## WHAT THE TASK ASKS:
Set down the line that contains "Click the green position 2 badge" and every line after it to the end of the entries, exactly as they stand and nothing more.

## DATASET RECORDS:
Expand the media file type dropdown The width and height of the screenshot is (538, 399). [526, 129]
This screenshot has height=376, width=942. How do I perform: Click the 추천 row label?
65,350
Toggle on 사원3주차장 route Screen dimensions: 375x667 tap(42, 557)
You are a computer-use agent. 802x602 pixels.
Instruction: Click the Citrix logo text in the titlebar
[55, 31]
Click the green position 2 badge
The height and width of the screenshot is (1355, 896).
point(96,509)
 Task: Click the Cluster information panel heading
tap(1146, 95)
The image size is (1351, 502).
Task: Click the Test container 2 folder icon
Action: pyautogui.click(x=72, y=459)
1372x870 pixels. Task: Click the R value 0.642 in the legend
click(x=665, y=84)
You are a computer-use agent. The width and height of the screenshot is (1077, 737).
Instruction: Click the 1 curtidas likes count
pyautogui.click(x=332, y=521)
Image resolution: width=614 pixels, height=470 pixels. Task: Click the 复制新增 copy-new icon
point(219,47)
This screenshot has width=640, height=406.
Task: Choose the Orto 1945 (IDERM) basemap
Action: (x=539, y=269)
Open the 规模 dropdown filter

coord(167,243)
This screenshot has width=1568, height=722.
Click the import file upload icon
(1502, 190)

## WRITTEN SOLUTION:
Click the green position 2 badge
The height and width of the screenshot is (1355, 896).
point(96,509)
 Task: Click the Cluster information panel heading
tap(1146, 95)
The image size is (1351, 502).
Task: Click the Test container 2 folder icon
Action: pyautogui.click(x=72, y=459)
1372x870 pixels. Task: Click the R value 0.642 in the legend
click(x=665, y=84)
You are a computer-use agent. The width and height of the screenshot is (1077, 737).
Instruction: Click the 1 curtidas likes count
pyautogui.click(x=332, y=521)
Image resolution: width=614 pixels, height=470 pixels. Task: Click the 复制新增 copy-new icon
point(219,47)
This screenshot has width=640, height=406.
Task: Choose the Orto 1945 (IDERM) basemap
Action: (x=539, y=269)
Open the 规模 dropdown filter

coord(167,243)
This screenshot has width=1568, height=722.
Click the import file upload icon
(1502, 190)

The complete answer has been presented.